Energy Balance: What is It and Do You Have It?
When it comes to getting and staying fit, you need a consistent balance of exercise and nutrition in order to be successful. However, that is easier said than done because achieving that balance has proved to be very difficult for many people. A study just released in the July 2014 edition of Medicine & Science in Sports & Exercise® and in the Journal of the Academy of Nutrition and Dietetics highlights that future success with regard to weight loss, overall fitness and health will require people to understand, implement and maintain what is called "energy balance."
Quite simply, energy balance is achieved when the amount of calories you burn is higher than the amount of calories you consume. It all sounds so simple, but with diverse lifestyles, tight schedules and so many trends to choose from, people tend to become too narrowly focused on either nutrition or exercise without creating a balance of both. The authors of the study sent out a call to action to health, nutrition and medical professionals to start working together to make sure that all the latest nutrition and exercise information and practices are presented to the general public. The goal is to have both professionals and the general public focused on diet and exercise, not just one or the other.
What does all of this mean for you? Well, it means that the process of all of these professionals defining and presenting the general public with information on energy balance is finally starting to happen. More importantly, this means that information on "how" to actually create and maintain a healthy lifestyle will start to become more standard and consistent. Does this mean that you now have to eat all of your meals while you're jogging or on a bike ride? No, but rather start out by being aware of and focusing on having a consistent balance of healthy foods and exercise daily, weekly, monthly and yearly!

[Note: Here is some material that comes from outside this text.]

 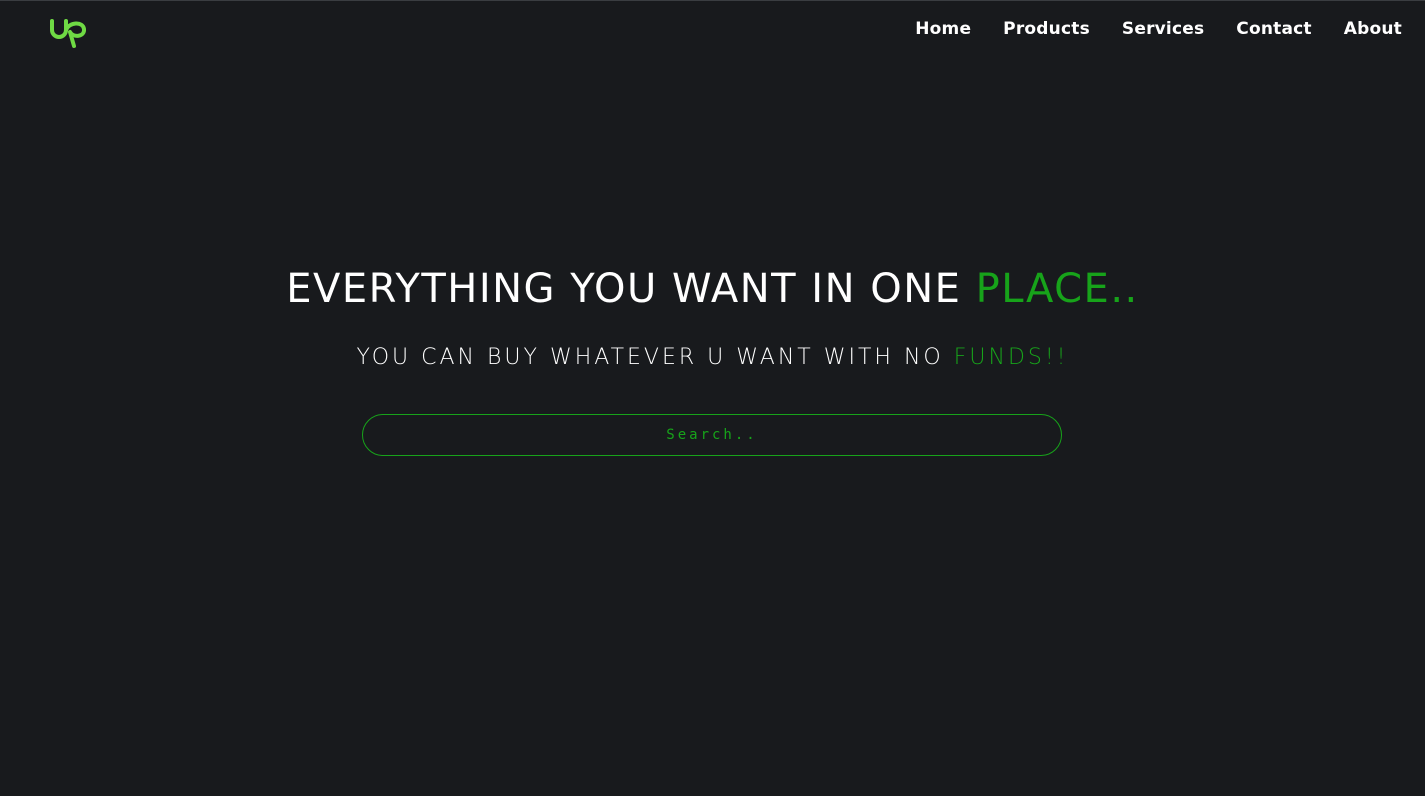 I want to click on hero-title-main: EVERYTHING YOU WANT IN ONE, so click(x=631, y=289).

At the basic level, here are 5 things you can do to develop your own personal level of Energy Balance:
- Perception. Start by perceiving Nutrition and Exercise as one system and work to ensure that you are eating healthfully and exercising on a consistent basis. This can be as simple as cutting out fast/junk food and walking 3-4 times per week for 20 minutes!
- Don't over-complicate things. If a 20-30 minute walk, jog or bike ride is all that you can do, that is fine, but stay consistent and understand that you don't have to exercise at high intensities or break world records to get great results. Keep moving and do it consistently!
- Choice & variation. Find 1-3 activities that you enjoy, and rotate them to avoid boredom: There are countless forms of physical activity to choose from, so take the time to step out of your comfort zones and try new things.
- Don't follow trends. As long as you are performing physical activity for sustained periods of time (20 or more minutes), you'll be just fine. If you want to ride around town on a unicycle while juggling, go for it! As long as you're moving and enjoying yourself, that is what matters.
- Ask for help. If you don't know where or how to start, go to a local fitness facility and have a professional map out a simple plan of action that is specific to your needs. Often, this will be free or at a very low cost. A few sessions with a trainer to kick-start a basic program for you is very inexpensive and worth every penny. If you don't ask for help, you won't receive it.
Balance and consistency are the key!